Your accusation is completely false and irresponsible. The purpose of my lists 
is to help honest researchers avoid becoming victims of scam OA journals and 
publishers. I have never advocated banning any publication, and if you are 
going to make such statements they should be backed up by solid evidence, of 
which there is none. Learn to distinguish between warning and banning. You made 
a baseless personal attack. Is this how you and your company operate?

Jeffrey Beall

From: goal-boun...@eprints.org [mailto:goal-boun...@eprints.org] On Behalf Of 
Éric Archambault
Sent: Friday, November 13, 2015 6:14 AM
To: Global Open Access List (Successor of AmSci) <goal@eprints.org>
Subject: [GOAL] Re: Inside Higher Ed: All six editors and all 31 editorial 
board members of Lingua resign over Elsevier

Jeffrey

Your black list is the largest journal banner in the world. Where do you take 
the moral authority to give lessons to others who want to do the same thing on 
a much smaller scale?

Éric

From: goal-boun...@eprints.org<mailto:goal-boun...@eprints.org> 
[mailto:goal-boun...@eprints.org] On Behalf Of Beall, Jeffrey
Sent: November-13-15 6:55 AM
To: Global Open Access List (Successor of AmSci)
Subject: [GOAL] Re: Inside Higher Ed: All six editors and all 31 editorial 
board members of Lingua resign over Elsevier

I think that Guedon's advice to "Remove access to Lingua going forward" is the 
moral equivalent of a book banning.

There's no moral difference between saying "Remove access to Lingua" and saying 
"Remove the book Heather Has Two Mommies."

I understand that all book banners (and journal banners) think they are doing 
the right thing and helping society.

I think it is shameful for anyone, especially a librarian, to call for the 
removal of content from a library.

Guedon is the modern-day equivalent of a book banner.
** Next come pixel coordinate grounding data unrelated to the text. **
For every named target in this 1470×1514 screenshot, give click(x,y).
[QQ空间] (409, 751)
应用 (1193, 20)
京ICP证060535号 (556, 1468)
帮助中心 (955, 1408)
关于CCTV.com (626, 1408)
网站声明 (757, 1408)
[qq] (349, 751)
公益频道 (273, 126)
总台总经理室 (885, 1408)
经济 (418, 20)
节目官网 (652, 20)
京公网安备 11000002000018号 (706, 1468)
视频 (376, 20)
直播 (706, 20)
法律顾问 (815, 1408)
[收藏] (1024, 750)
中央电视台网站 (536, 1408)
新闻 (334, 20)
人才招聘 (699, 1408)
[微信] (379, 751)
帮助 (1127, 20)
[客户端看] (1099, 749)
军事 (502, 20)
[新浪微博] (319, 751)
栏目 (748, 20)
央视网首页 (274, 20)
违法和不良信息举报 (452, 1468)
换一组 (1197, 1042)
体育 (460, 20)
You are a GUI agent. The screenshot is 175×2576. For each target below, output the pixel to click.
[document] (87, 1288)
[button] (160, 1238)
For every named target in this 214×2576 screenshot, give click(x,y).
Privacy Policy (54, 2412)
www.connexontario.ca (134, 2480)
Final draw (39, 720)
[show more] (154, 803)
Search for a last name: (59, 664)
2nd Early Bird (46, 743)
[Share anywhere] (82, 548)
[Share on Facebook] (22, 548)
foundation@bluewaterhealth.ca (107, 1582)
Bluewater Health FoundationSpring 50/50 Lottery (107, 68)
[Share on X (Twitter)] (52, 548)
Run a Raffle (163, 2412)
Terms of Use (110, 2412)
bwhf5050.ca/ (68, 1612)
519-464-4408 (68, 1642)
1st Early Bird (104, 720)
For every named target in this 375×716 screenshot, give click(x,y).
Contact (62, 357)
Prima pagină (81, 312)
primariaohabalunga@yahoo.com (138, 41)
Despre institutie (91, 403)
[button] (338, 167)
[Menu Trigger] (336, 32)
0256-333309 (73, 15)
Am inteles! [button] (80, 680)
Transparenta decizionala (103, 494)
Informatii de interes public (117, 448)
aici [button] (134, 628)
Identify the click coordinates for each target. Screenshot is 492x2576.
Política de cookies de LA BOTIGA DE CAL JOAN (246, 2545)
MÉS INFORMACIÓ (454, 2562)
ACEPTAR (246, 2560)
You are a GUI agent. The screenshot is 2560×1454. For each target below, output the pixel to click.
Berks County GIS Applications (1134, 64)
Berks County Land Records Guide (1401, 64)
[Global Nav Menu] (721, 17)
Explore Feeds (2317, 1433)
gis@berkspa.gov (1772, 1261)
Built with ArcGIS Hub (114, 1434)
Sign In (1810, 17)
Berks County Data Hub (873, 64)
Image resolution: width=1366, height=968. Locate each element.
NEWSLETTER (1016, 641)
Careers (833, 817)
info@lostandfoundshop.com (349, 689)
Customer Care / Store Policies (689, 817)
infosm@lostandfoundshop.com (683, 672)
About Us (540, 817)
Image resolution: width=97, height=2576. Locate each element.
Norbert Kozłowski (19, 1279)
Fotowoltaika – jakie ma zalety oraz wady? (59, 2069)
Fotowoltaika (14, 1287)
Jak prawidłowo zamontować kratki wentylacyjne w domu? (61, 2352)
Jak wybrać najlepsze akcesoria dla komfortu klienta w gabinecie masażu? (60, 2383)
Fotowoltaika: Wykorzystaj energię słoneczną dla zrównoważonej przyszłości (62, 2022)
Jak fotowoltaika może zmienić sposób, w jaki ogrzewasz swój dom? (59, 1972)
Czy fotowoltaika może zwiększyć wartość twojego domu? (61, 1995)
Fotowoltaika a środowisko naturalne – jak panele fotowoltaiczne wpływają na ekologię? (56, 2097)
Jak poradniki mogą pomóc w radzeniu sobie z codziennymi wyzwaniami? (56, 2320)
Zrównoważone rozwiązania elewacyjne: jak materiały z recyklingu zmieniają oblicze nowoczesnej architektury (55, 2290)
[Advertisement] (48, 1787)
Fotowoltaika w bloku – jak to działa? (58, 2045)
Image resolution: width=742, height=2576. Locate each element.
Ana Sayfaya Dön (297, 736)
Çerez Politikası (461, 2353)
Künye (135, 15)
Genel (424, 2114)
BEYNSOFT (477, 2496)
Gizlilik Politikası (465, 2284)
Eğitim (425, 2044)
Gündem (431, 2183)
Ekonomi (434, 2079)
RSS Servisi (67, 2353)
He is pressuring 
libraries to ban serials, the same, morally, as banning books.

Jeffrey Beall
University of Colorado Denver

From: goal-boun...@eprints.org<mailto:goal-boun...@eprints.org> 
[mailto:goal-boun...@eprints.org] On Behalf Of Richard Poynder
Sent: Thursday, November 12, 2015 11:59 PM
To: 'Global Open Access List' <goal@eprints.org<mailto:goal@eprints.org>>
Subject: [GOAL] Inside Higher Ed: All six editors and all 31 editorial board 
members of Lingua resign over Elsevier

I am posting this message on behalf of Jean-Claude Guédon:


The article below (thanks to Colin Steele) is an example of a courageous move 
that must be supported by the libraries.

With regard to the Lingua (now Glossa) editorial board, libraries could, for 
example,

1. Remove access to Lingua going forward (keep access to archive up to December 
31st, 2015) if caught in a Big Deal; remove Lingua from subscriptions, starting 
in 2016, if not in a Big Deal

2. Support Glossa (the new journal) financially,

3. Promote Glossa widely. ERIH is already classifying the new journal at the 
level of its current status by arguing that the quality of a journal is linked 
to the editors and editorial board, and not to the publisher.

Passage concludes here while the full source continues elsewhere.